AstCd2: Surely, Surely

There is a reassuringly human quality in each of us which, while requiring only a cursory examination to verify, is nonetheless fascinating to observe. To wit: we have a tendency — "preference" would not be an overstatement — to see things from the perspectives (or perhaps more accurately, in the contexts) with which we are most familiar. If we read of order being overthrown and the weak being preyed upon in the instant the rules of society are lifted, can there be any doubt that The Lord of the Flies is a story about the savageness of man's unadulterated nature? If we are presented with a deeply cynical, apparently unfeeling protagonist whose actions nonetheless contradict her words and thoughts, is it not only natural to conclude that Keritai Senaka is a story about the peculiar, sometimes awkward forms which affection can take?

And if, as in the case of Moonshine, we see an unusual heroine who struggles to find a place for herself in a critical, unaccommodating world, then surely — surely this must be a story about tolerance and the overcoming of prejudices.

And surely enough, it is.

Each of the interpretations discussed above is as correct as it is well-worn, each being a goat trail down which we have frequently wandered during a lifetime's exposure to fiction. It would be the rare reader whose could claim that his or her very first impressions were significantly different.

And yet, in each of these works (and of course, innumerable others) runs a myriad of more subtle undercurrents — themes which are sometimes obscured by the more easily recognised elements that seize our attention, but nonetheless remain present in the background, patiently awaiting the reader's attention.

There are a number of such themes in Moonshine, but the one example which the translator would like to draw attention to (if out of nothing but concern that the work be read in more than just the simple context above) is that of "transience".

Immediately, one can see this evidenced in the motifs used throughout the story — the cherry blossom tree, appearing in its various stages of bloom as well as in Mai's song; the changing of the seasons, complete with the sounds of the short-lived cicadas; the plot of the movie, in which war changes the lives of all involved, and even the cultivation and growth of the protagonist's hydroponic vegetables.

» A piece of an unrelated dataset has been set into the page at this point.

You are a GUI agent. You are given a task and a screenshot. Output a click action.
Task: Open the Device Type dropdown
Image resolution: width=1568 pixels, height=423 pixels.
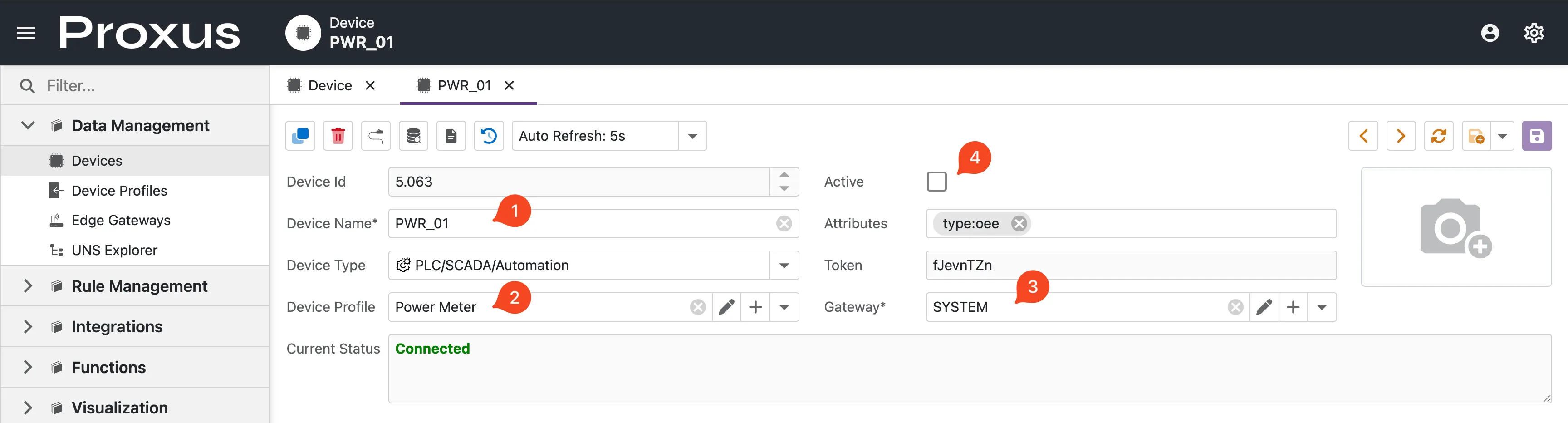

More significantly, however, the theme is also observable in — and serves to tie together — a great part of the plot itself which would, from alternative perspectives, seem perhaps unremarkable or even unnecessary. With this theme in mind, we can see that Mai has moved on from the story of her past, and is now faced with moving on again to achieve her dreams, bringing her time together with the protagonist to an inevitable end. In response, throughout the course of the story, the protagonist (whose health and fortunes have already been shown to be impermanent) must reconcile himself with the inevitability of change — gradually, at first, through his indirect questions as to the manner in which Mai sings and vague irritation at the limited duration of their date, and more fully as the story comes to a climax — before he is able to undergo his own physical and mental change.

This, at least to the translator's mind, is a far more satisfying reading of the story than the one which first came to mind.

What, then, have we really concluded here? "What you have said is fine," a thoughtful reader might now point out, "but it is trite merely to say that a story can have more than just the one obvious theme."

And surely enough, it is.

What we should all be doing instead, of course, is remembering it.